# DIRECTIONS FOR THIS TASK
The number of lines holding the string "agent" is all that is wanted; count them in the records below.

(Saved data entries)
..........

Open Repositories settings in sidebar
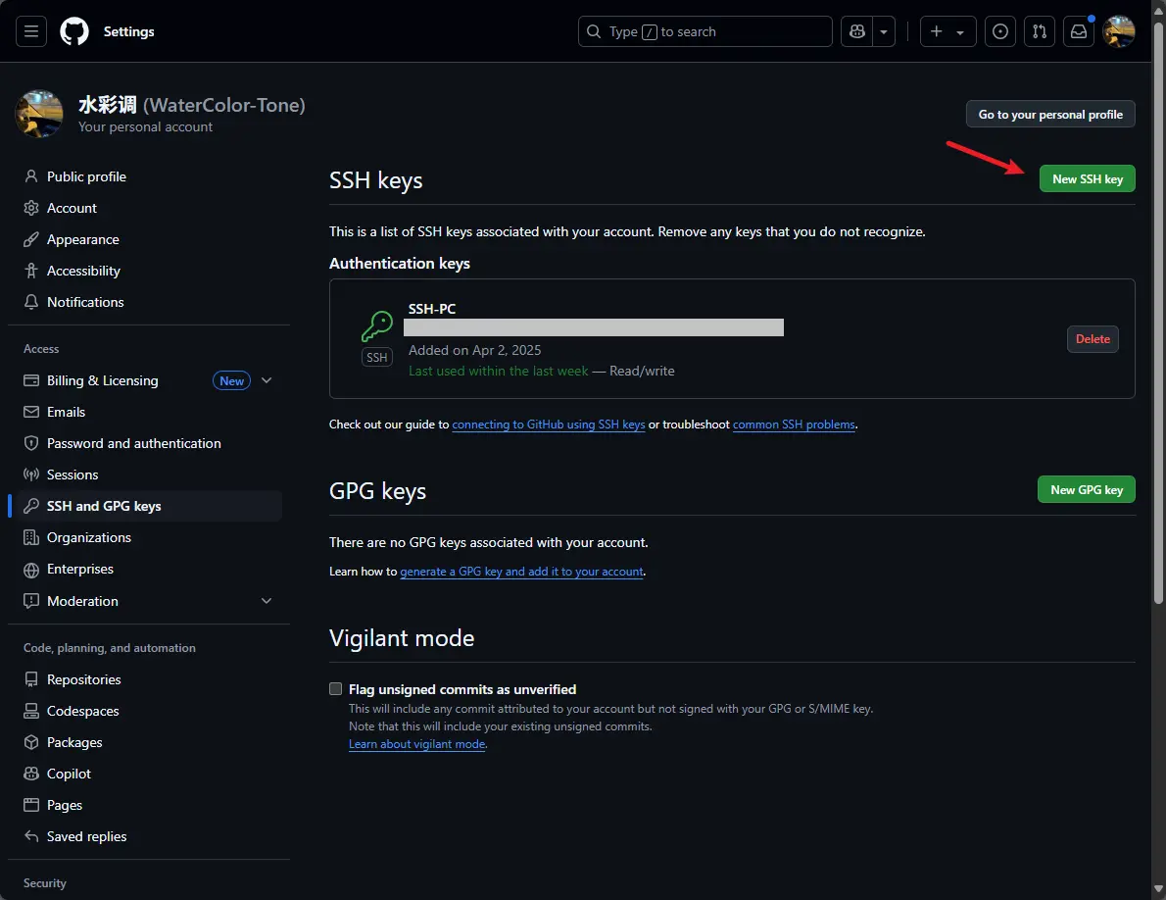 [83, 679]
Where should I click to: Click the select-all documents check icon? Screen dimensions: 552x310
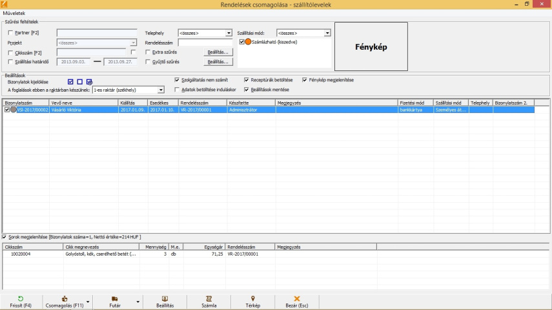(x=70, y=81)
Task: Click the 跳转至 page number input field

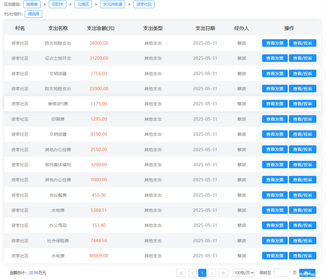Action: [282, 273]
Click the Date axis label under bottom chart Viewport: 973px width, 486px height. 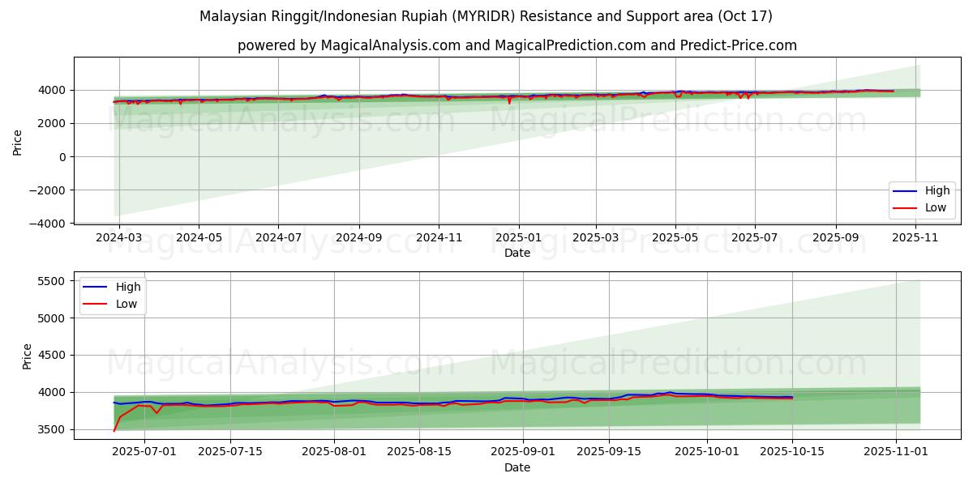(x=517, y=468)
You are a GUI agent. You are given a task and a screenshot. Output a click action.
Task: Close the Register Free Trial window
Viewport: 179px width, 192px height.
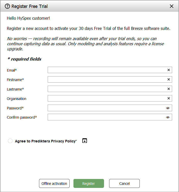click(172, 6)
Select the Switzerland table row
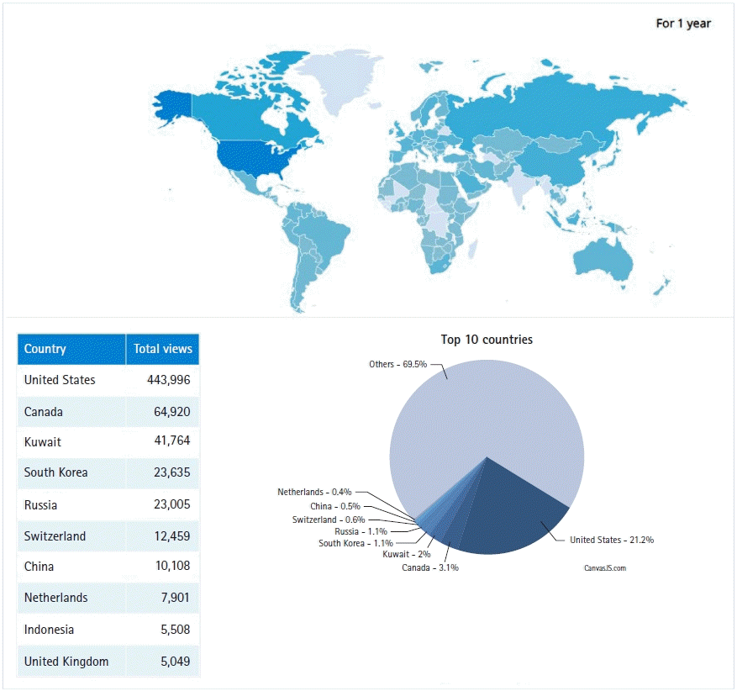Image resolution: width=737 pixels, height=691 pixels. [108, 536]
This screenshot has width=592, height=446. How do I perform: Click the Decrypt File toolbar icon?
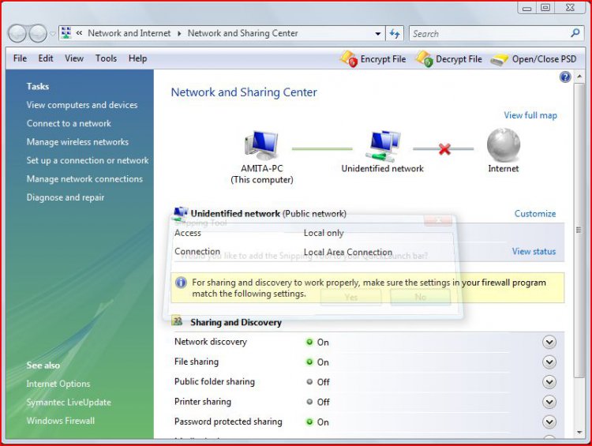(x=424, y=59)
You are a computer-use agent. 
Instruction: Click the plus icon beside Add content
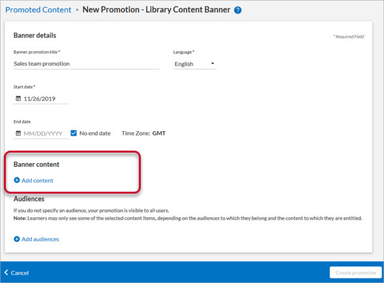click(17, 180)
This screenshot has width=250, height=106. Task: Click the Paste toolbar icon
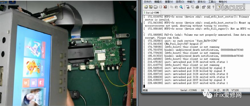(176, 7)
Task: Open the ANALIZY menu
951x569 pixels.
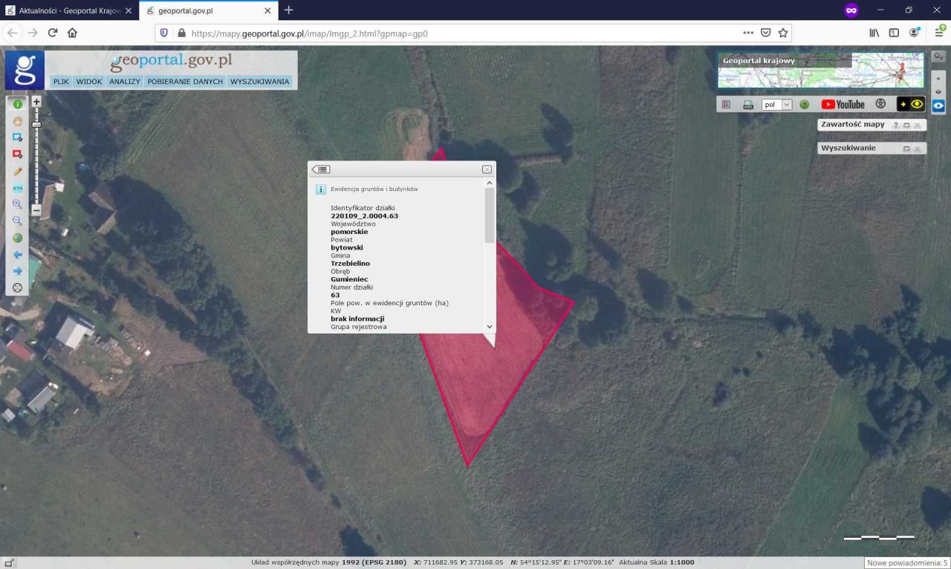Action: tap(124, 82)
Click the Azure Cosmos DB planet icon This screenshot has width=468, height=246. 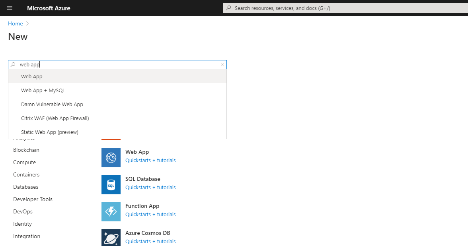[111, 237]
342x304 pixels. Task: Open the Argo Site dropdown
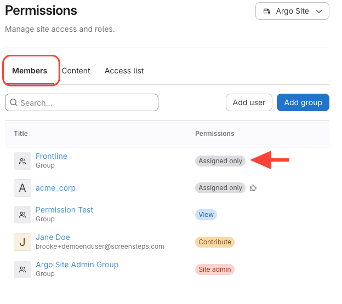[292, 11]
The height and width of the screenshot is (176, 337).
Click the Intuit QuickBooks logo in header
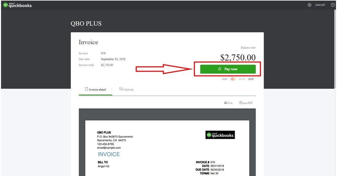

..........

# SOLUTION TO THE EXERCISE
2